Yine TÜİK verilerine göre; 2009- 2008 yılları arasında 30 bin 984 kişi intihar etmişken, her ile 11 icra dairesi düşerken, 20 milyon icra dosyası birikmişken, yani sorunlar dağ gibi yığılmışken meclis tatile niye girmesin?

Eğitimleri için ve gelecekleri için emek, para, zaman harcayan gençler işsizmiş, aileler çocuklarına ait hayallerini gerçekleştiremiyormuş, çocuklar çocukluklarını öteliyormuş, masada bir boğaz eksilsin diye çocuk gelinlerin sayısı artıyormuş. Dert ettiğin şeye bak! Keşke kırılan kollar yen içinde kalmasa ama kol kırılır yen içinde derler!
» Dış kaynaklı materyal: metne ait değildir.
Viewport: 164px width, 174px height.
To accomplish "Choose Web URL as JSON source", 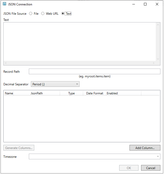I will (43, 14).
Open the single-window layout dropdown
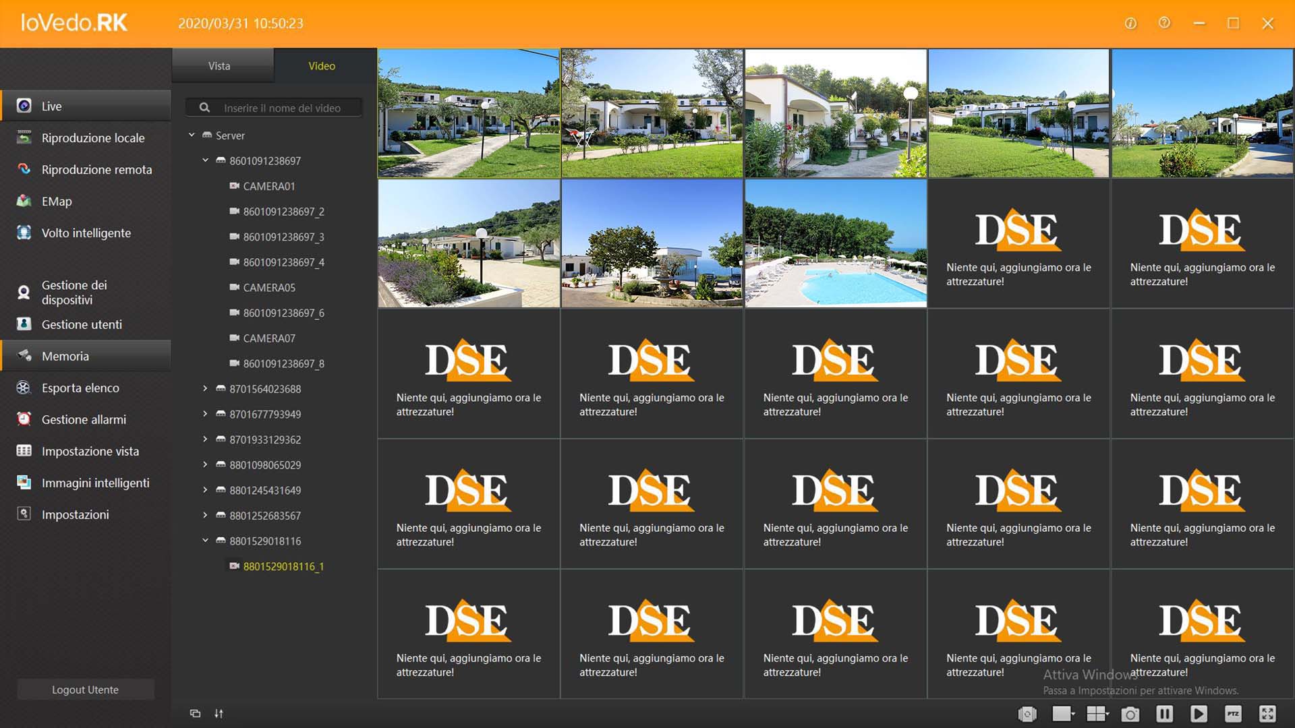Screen dimensions: 1295x728 (1063, 713)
2.5 milyon gencin katıldığı üniversite giriş sınavında 628 bin kişi barajı aşamamış, 15 bin kişi sıfır çekmiş, alileler iş garantili okulların peşine düşmüş, ülkenin gündemine pahalılık, yoksulluk, işsizlik, adaletsizlik hâkimmiş! Tatil bitsin ilgilenirler…

Şimdi sorma zamanıdır! Yargıya güven yüzde 38! Sağlığa, eğitime güven kaç?
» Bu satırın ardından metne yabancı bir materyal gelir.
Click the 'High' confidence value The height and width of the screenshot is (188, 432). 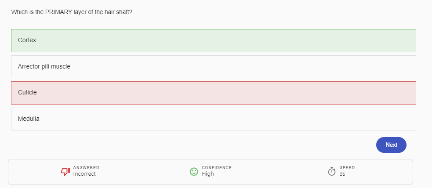(208, 174)
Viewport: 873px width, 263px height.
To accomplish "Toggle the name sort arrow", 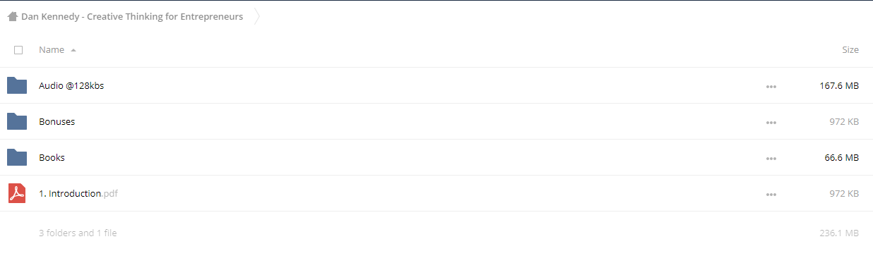I will tap(73, 50).
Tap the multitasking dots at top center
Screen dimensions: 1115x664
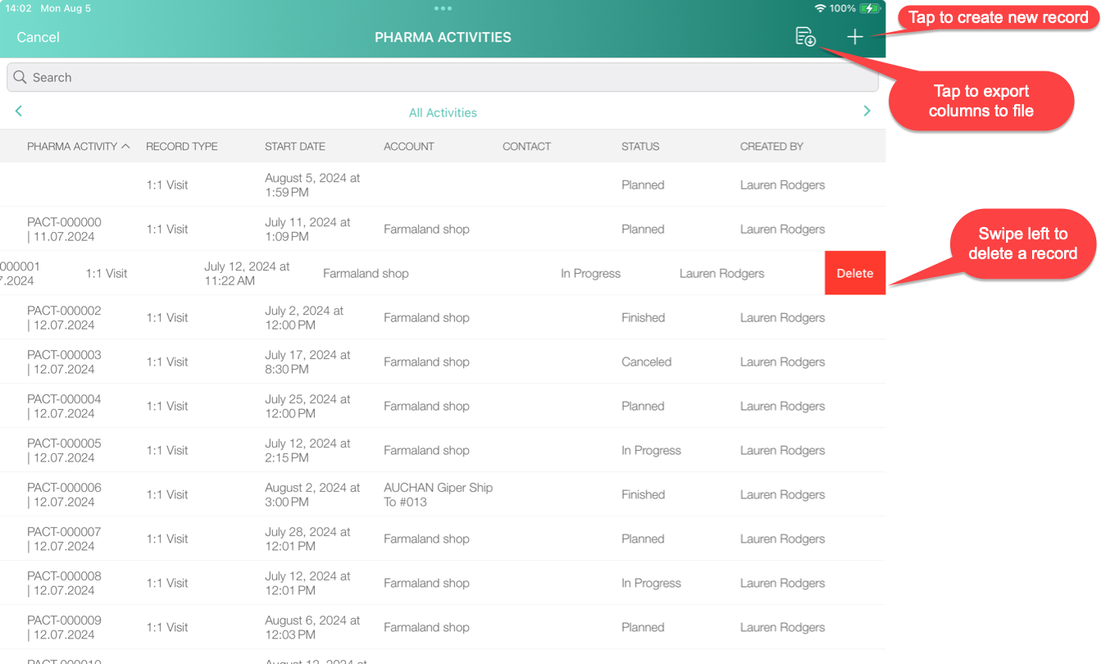(443, 8)
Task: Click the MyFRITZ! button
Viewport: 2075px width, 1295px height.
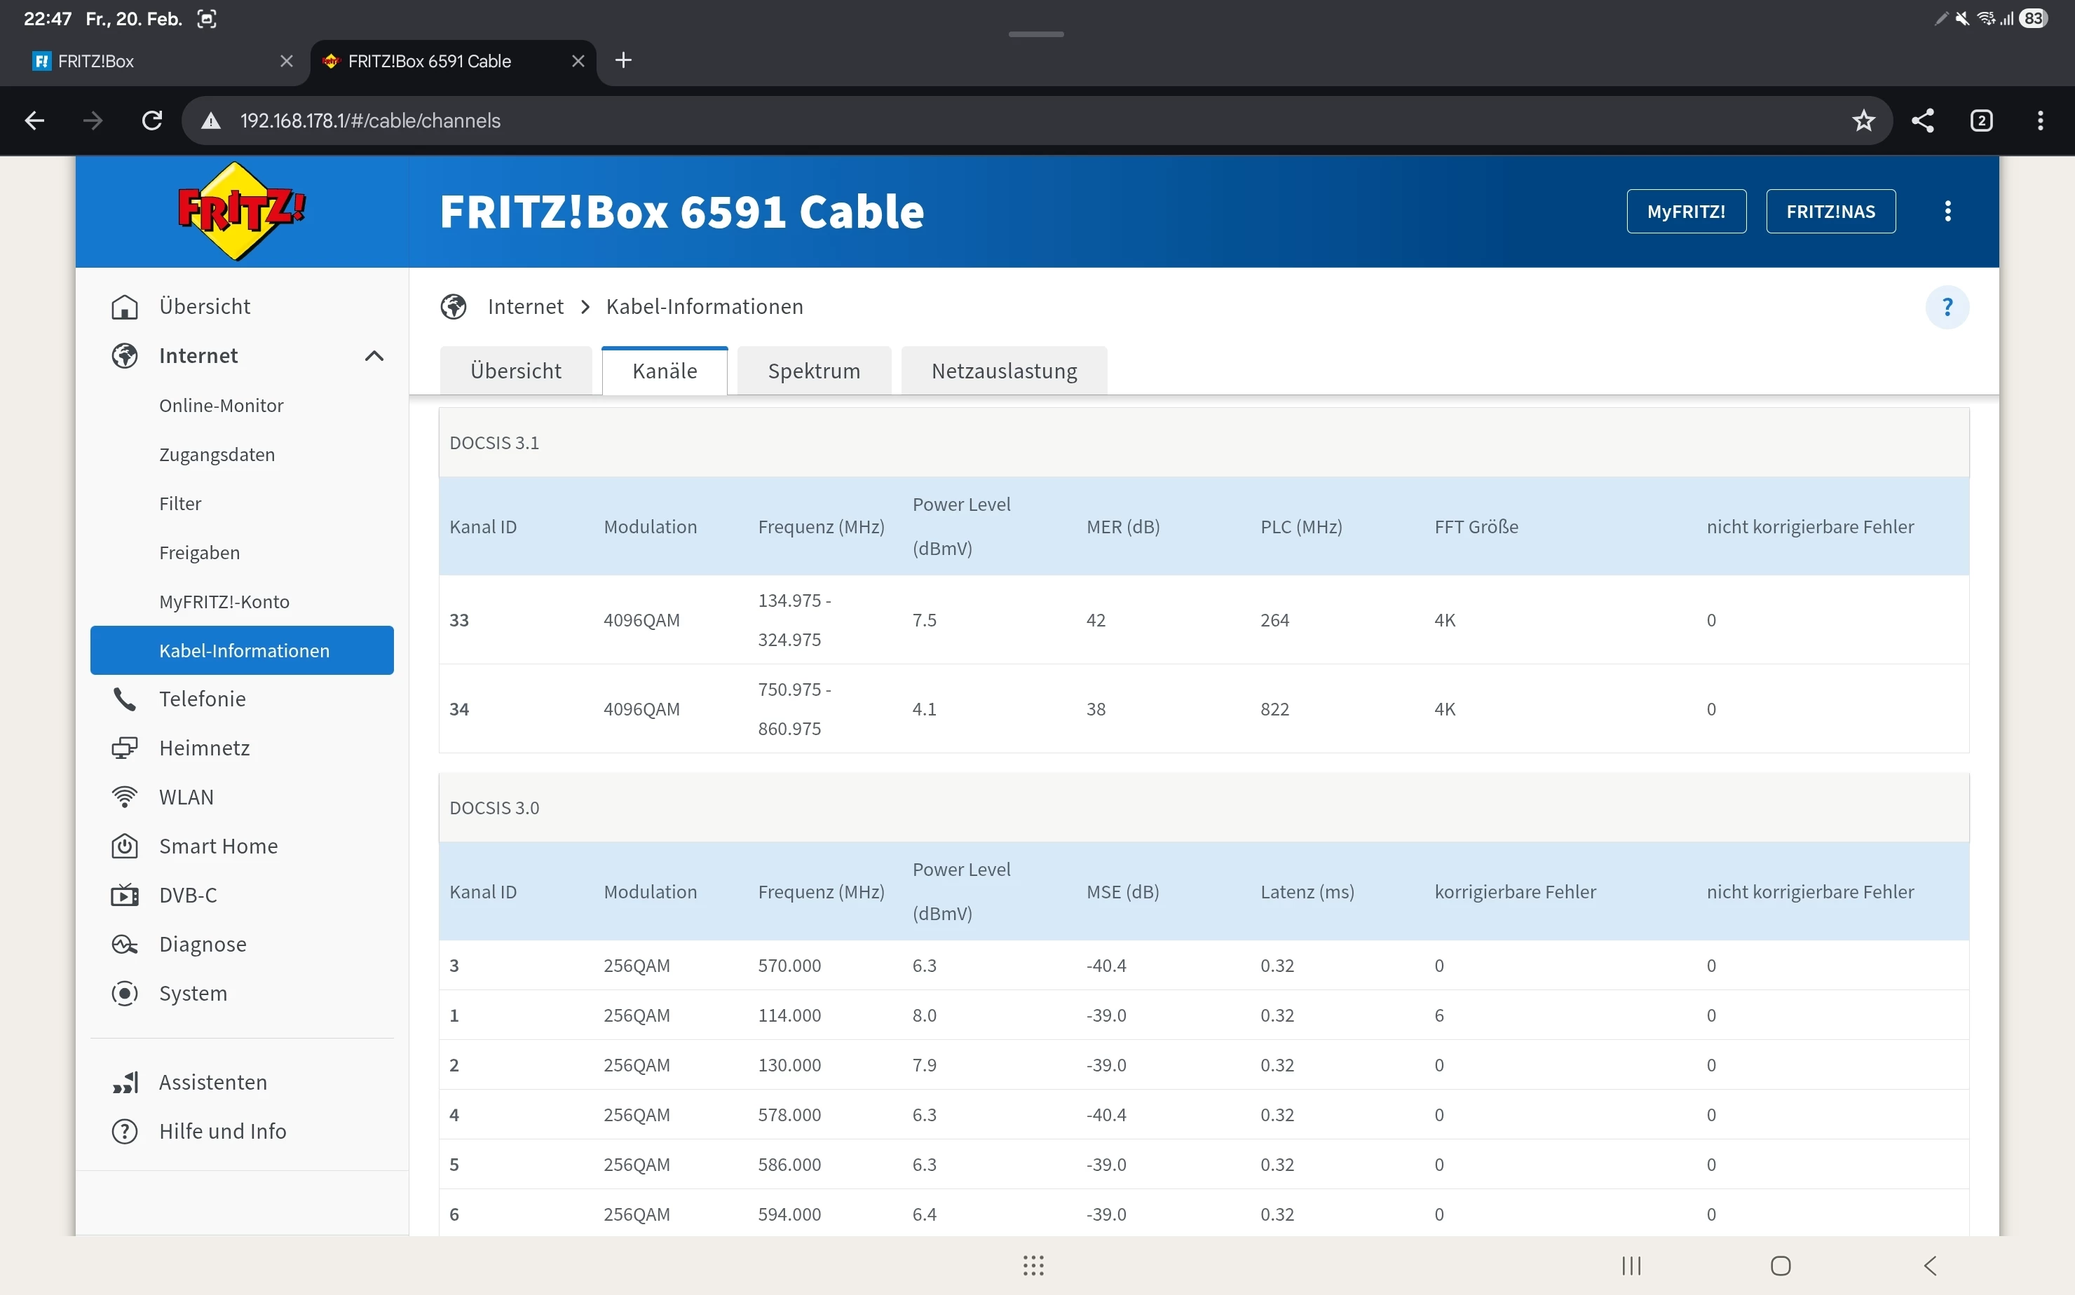Action: click(x=1685, y=212)

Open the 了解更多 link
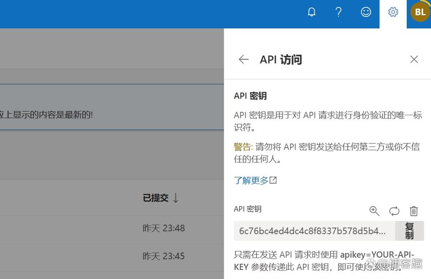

Şehir hastanelerinin 5 aylık kirası 3.9 milyarı aşmışken, hastaneler S.O.S verirken, hasta garantili, hastalık garantili, tanı ne olursa olsun her alanda tahlil garantili hastanelere güven oranı kaç? Tam da bu konuya ilişkin şaka gibi bir haber Fransa’dan gelmez mi? Fransa’da günde ortalama 120 hasta bakan Dr. Blanchon; bir hekimin günde 120 hastaya bakamayacağını, bu performansın devletin sağlık sigorta sistemini dolandırmak anlamına geldiği gerekçesiyle ülkesinde gözaltına alınırken, Iğdır Devlet Hastanesi KBB uzmanı günde 150 hastaya baktığı için yılın doktoru seçilerek bakanlık tarafından ödüllendirilmiş!

Hemen durumdan vazife çıkararak şöyle kabaca bir hesap yaptım. Mesai 8 saat. Bu da 480 dakika eder. 480’i 150’ye bölünce, her hastaya 3.2 dakika muayene süresi düşer. Olmaz ya, oldu diyelim! Hasta da doktor da robot olsa bu hıza yetişilmez. Dolayısıyla bizim ki robot üstü bir rekordur, bizim bakanlık haklı, Fransa haksızdır…

17 yıldır çalımlarından geçilmeyen, laf olsun torba dolsun misali boş atıp dolu vuran yöneticiler tarafından sırtı sıvazlana sıvazlana aksiyonlara alıştırılan, en az taşla en çok kuş vuran ve gerilimden beslenen bir toplumda yargıya güven azalmış, sağlıkta güven zaten yokmuş, eğitim de güven bizlere ömürmüş! Canınızı sıkmayayım ama umutvar olmaya, heyecan yapmaya, pazarlık yapmaya gerek yok! Hangi birine üzülüp neyi kimden soracaksın! CBHS dedikleri budur…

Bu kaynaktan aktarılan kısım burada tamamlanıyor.